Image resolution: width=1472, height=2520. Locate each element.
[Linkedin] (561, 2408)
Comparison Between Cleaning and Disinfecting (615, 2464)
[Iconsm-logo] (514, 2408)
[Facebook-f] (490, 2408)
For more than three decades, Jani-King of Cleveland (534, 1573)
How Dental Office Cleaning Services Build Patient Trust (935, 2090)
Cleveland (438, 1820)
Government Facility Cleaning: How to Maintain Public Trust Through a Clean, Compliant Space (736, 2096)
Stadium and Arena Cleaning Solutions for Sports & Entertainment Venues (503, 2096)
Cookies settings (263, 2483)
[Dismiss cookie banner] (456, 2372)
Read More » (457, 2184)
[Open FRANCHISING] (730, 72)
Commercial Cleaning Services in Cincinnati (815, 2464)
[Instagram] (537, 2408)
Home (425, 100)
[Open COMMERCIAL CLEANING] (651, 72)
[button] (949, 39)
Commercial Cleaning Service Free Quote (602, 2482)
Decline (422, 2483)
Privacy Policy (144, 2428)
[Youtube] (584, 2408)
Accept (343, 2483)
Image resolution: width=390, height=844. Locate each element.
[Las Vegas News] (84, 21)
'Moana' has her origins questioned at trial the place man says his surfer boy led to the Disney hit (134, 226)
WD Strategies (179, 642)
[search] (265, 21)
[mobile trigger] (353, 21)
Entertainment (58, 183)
====================
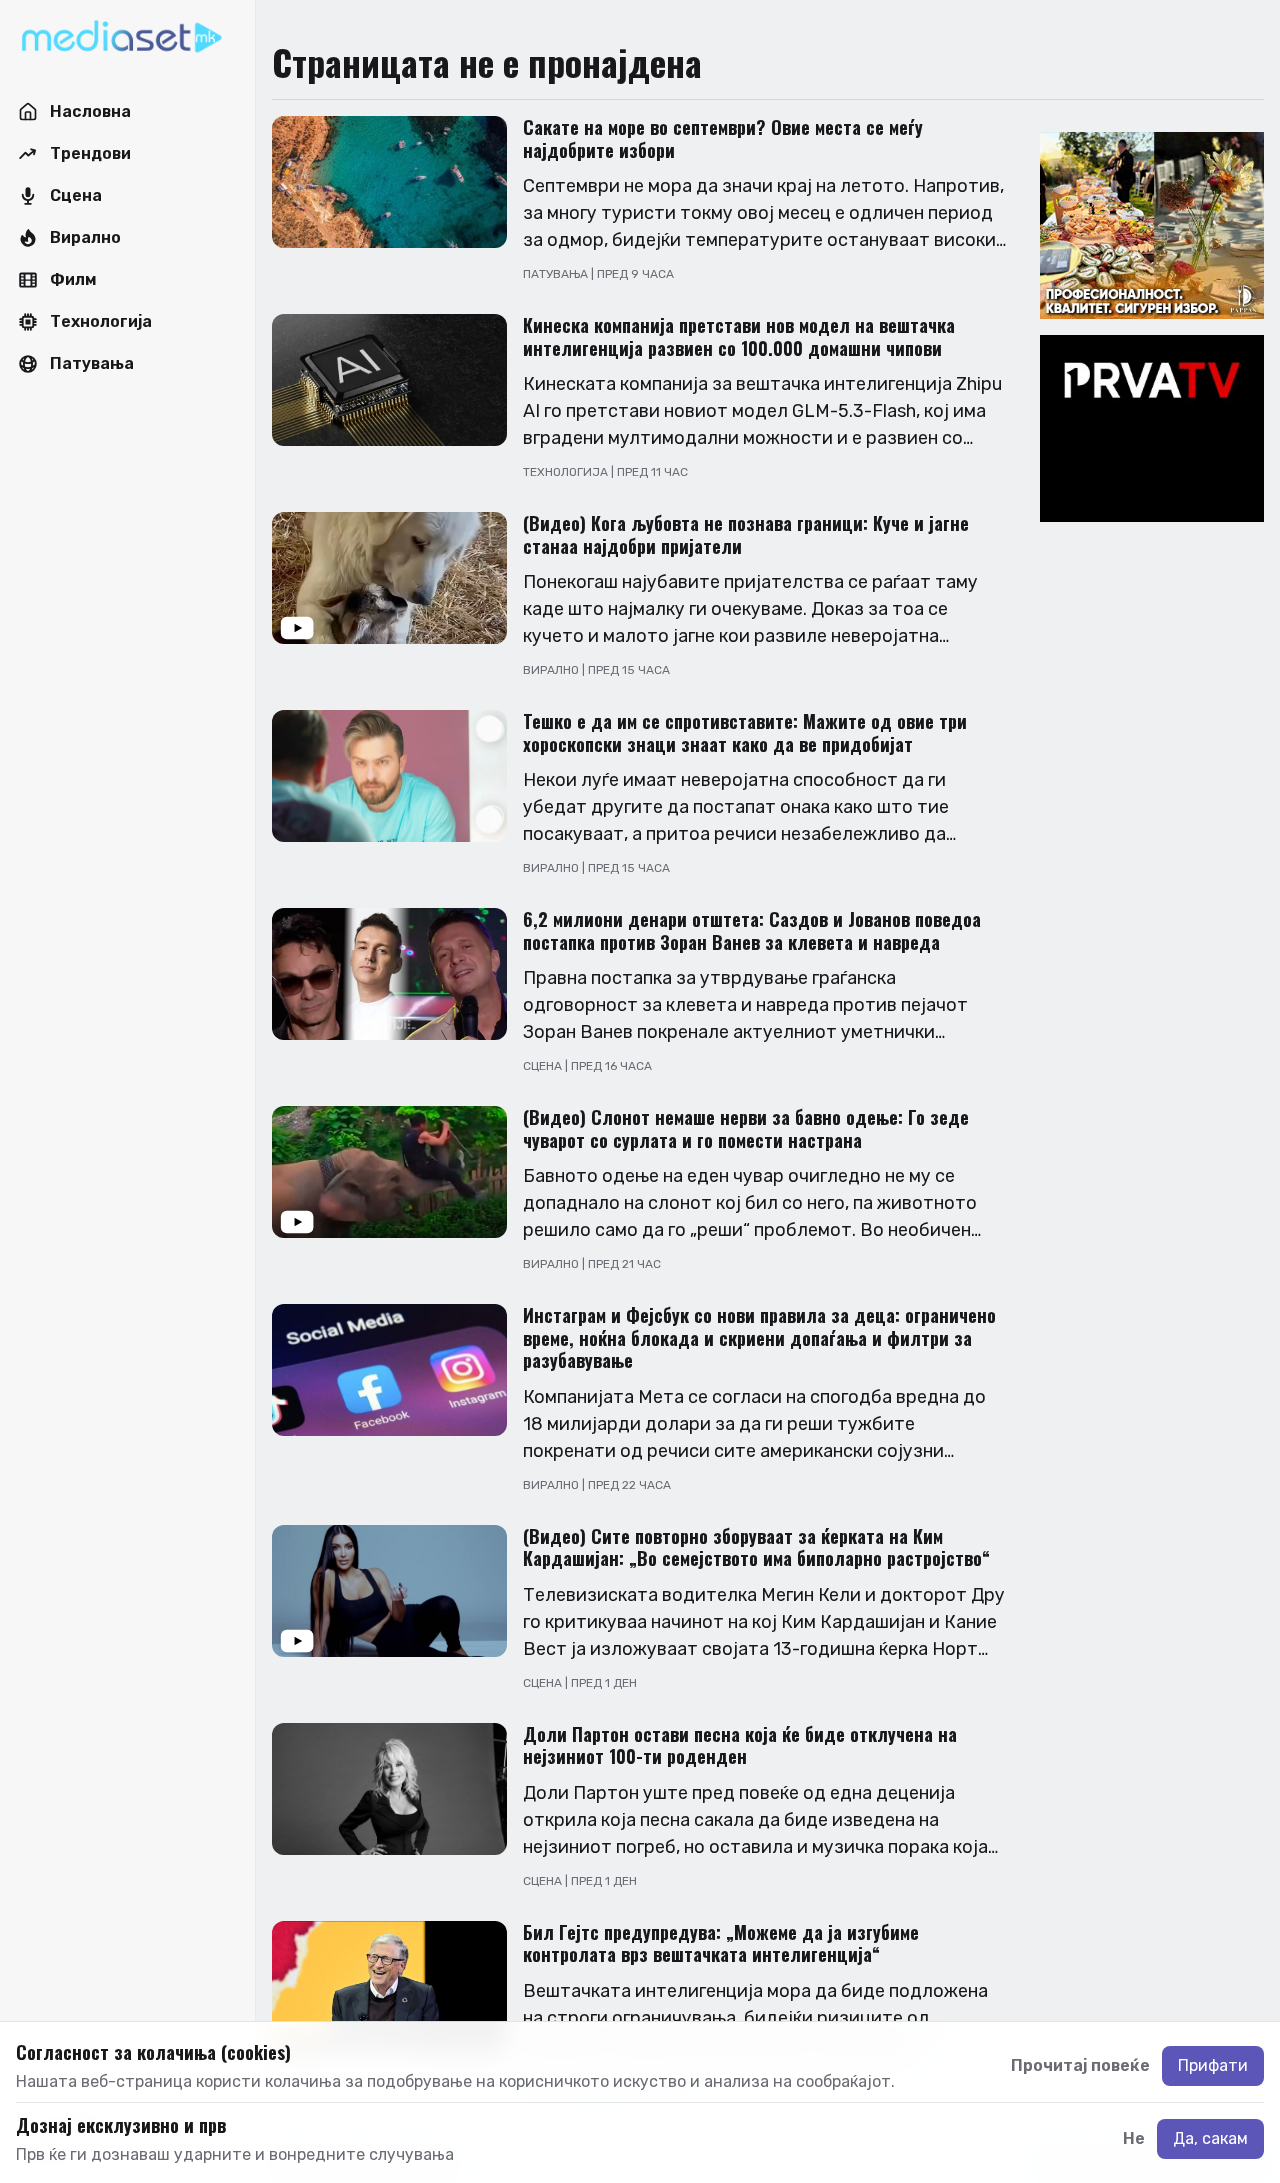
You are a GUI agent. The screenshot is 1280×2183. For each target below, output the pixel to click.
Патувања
====================
_Work request_:
All lines in the data above from the one with "Home (425, 100)" through the one with "Entertainment (58, 183)" must be repeated exactly, and no others.

_Problem solution_:
Home (425, 100)
[Open COMMERCIAL CLEANING] (651, 72)
[button] (949, 39)
Commercial Cleaning Service Free Quote (602, 2482)
Decline (422, 2483)
Privacy Policy (144, 2428)
[Youtube] (584, 2408)
Accept (343, 2483)
Image resolution: width=390, height=844. Locate each element.
[Las Vegas News] (84, 21)
'Moana' has her origins questioned at trial the place man says his surfer boy led to the Disney hit (134, 226)
WD Strategies (179, 642)
[search] (265, 21)
[mobile trigger] (353, 21)
Entertainment (58, 183)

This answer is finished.